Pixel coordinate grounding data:
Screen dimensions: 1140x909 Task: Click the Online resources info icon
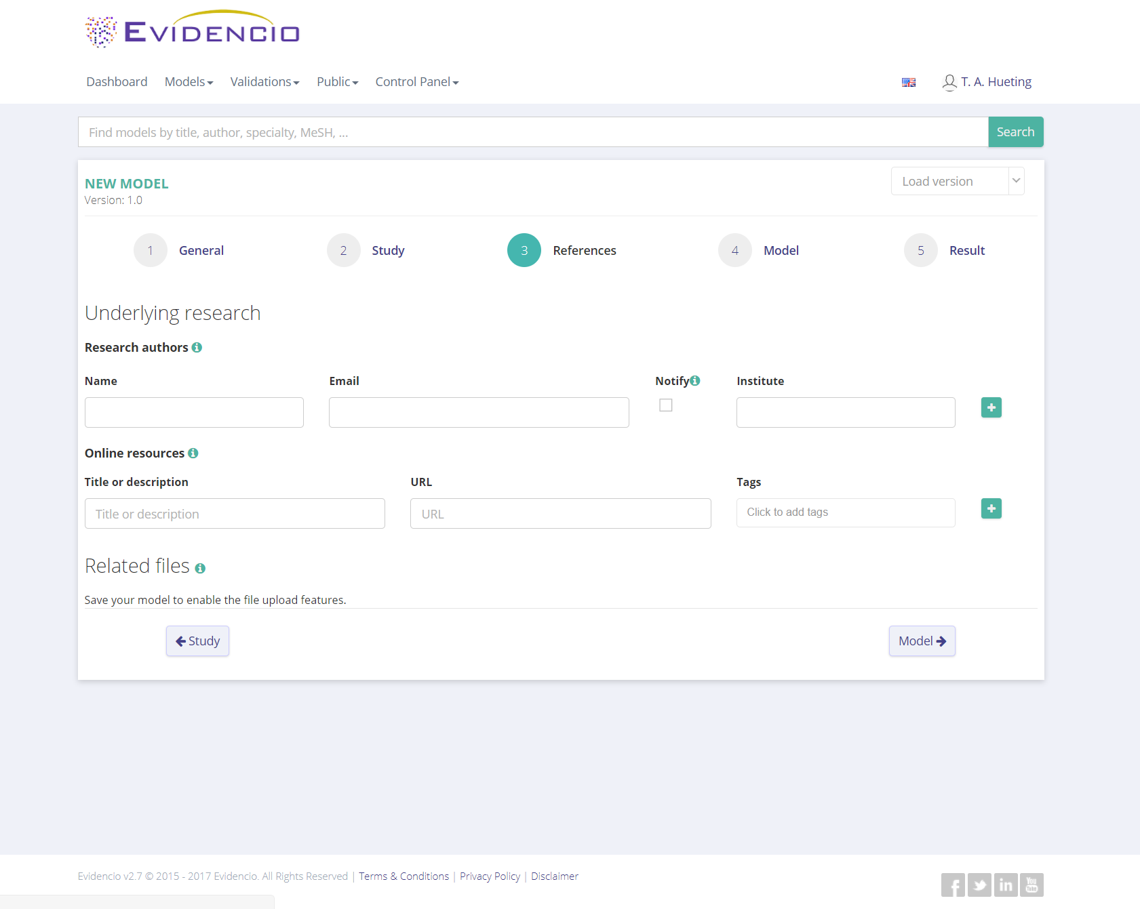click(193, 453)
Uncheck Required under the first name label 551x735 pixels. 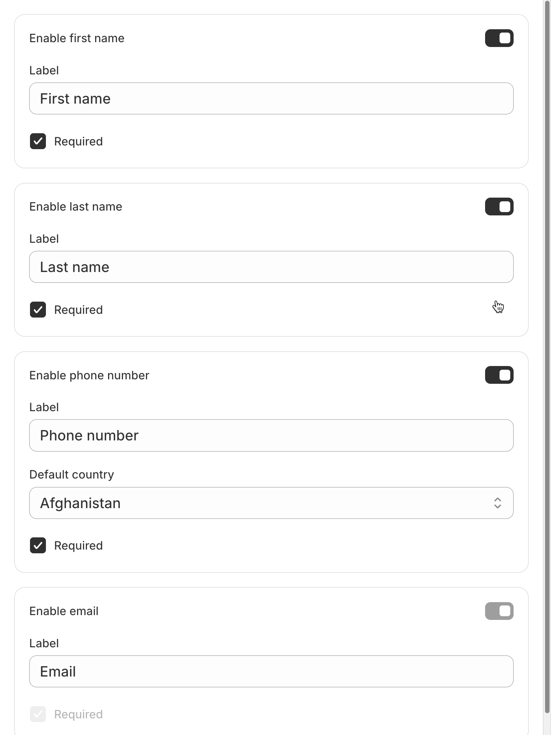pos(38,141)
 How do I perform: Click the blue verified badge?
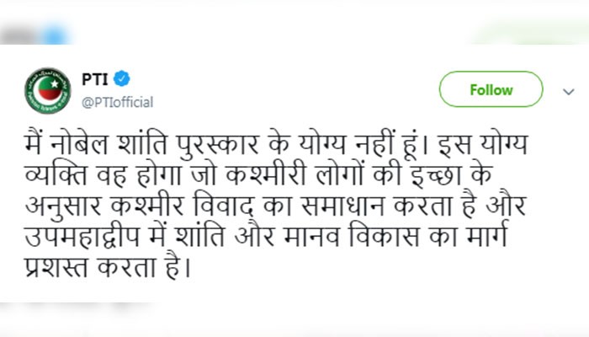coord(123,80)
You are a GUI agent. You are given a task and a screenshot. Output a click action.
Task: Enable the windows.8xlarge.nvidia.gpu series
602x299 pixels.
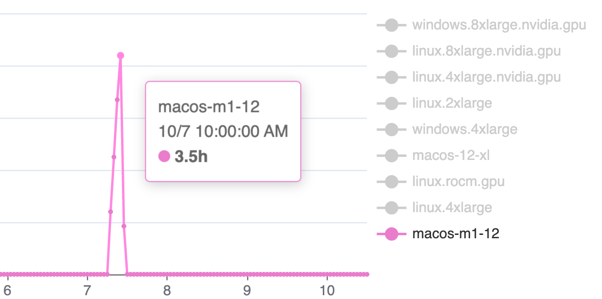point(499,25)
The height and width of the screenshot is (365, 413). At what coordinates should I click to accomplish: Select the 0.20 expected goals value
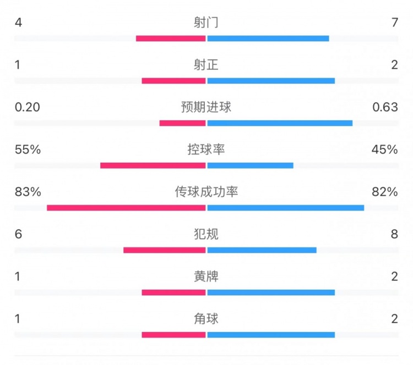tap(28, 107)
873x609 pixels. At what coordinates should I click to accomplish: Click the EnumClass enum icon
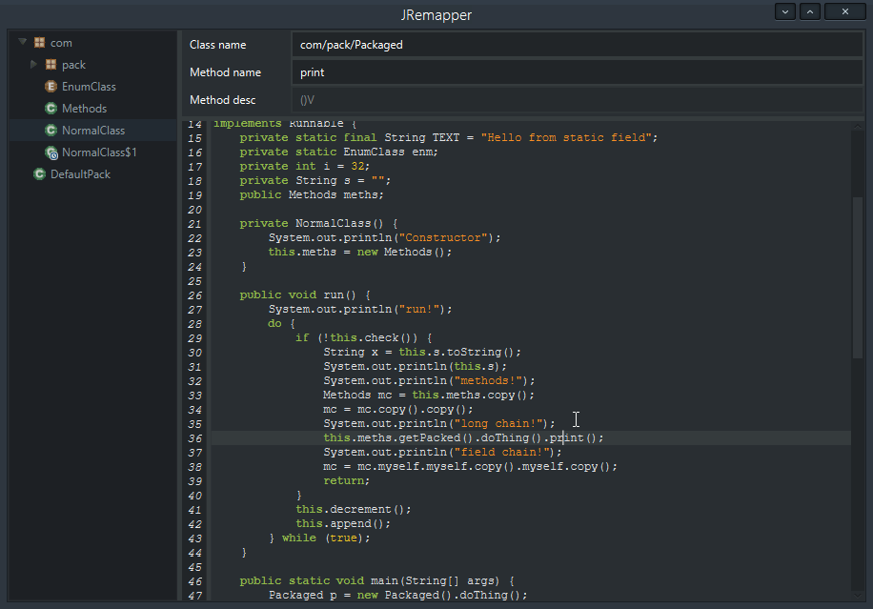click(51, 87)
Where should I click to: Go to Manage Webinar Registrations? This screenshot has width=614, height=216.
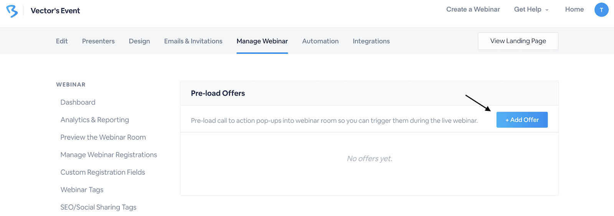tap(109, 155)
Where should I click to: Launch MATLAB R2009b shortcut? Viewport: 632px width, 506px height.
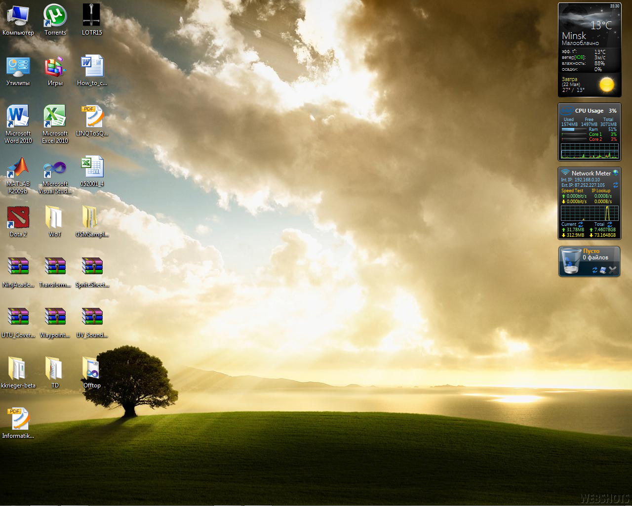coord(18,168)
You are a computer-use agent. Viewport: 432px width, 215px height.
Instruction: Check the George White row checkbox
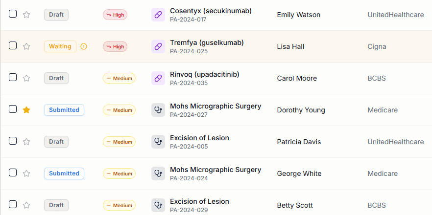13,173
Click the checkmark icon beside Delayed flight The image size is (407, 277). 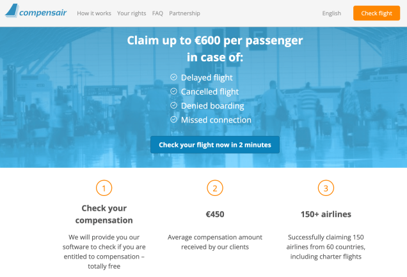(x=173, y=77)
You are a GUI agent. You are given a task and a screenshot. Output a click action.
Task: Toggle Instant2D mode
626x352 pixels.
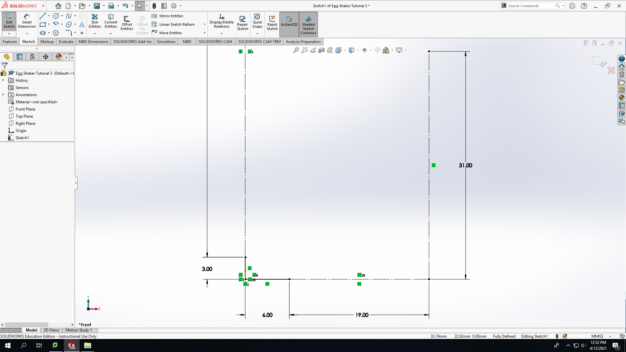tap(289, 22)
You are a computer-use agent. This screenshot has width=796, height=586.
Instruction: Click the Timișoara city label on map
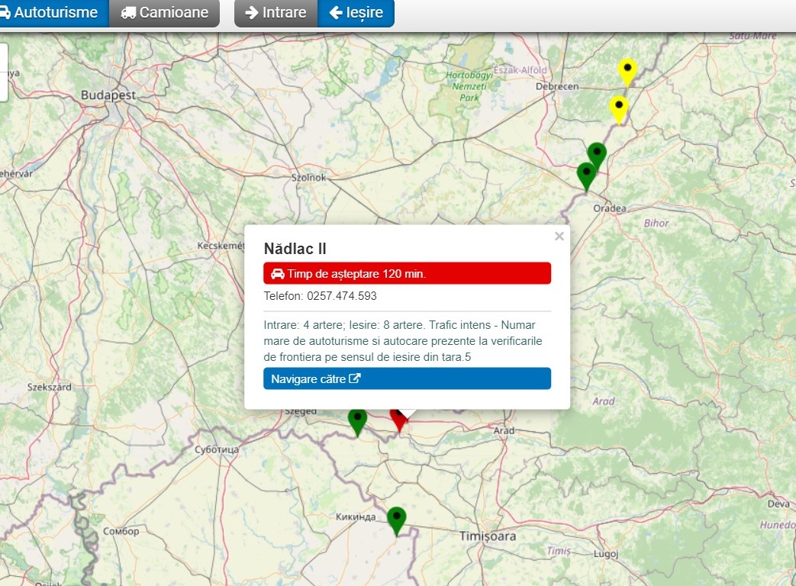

### Problem to solve
Write out every line from the data above that includes "agent".

### Exercise response
You are a GUI agent. You are given a task and a screenshot. Output a click action.
You are a computer-use agent. Viewport: 432px width, 215px height.
You are a GUI agent. You are given a task and a screenshot. Output a click action.
You are a computer-use agent. This screenshot has width=796, height=586.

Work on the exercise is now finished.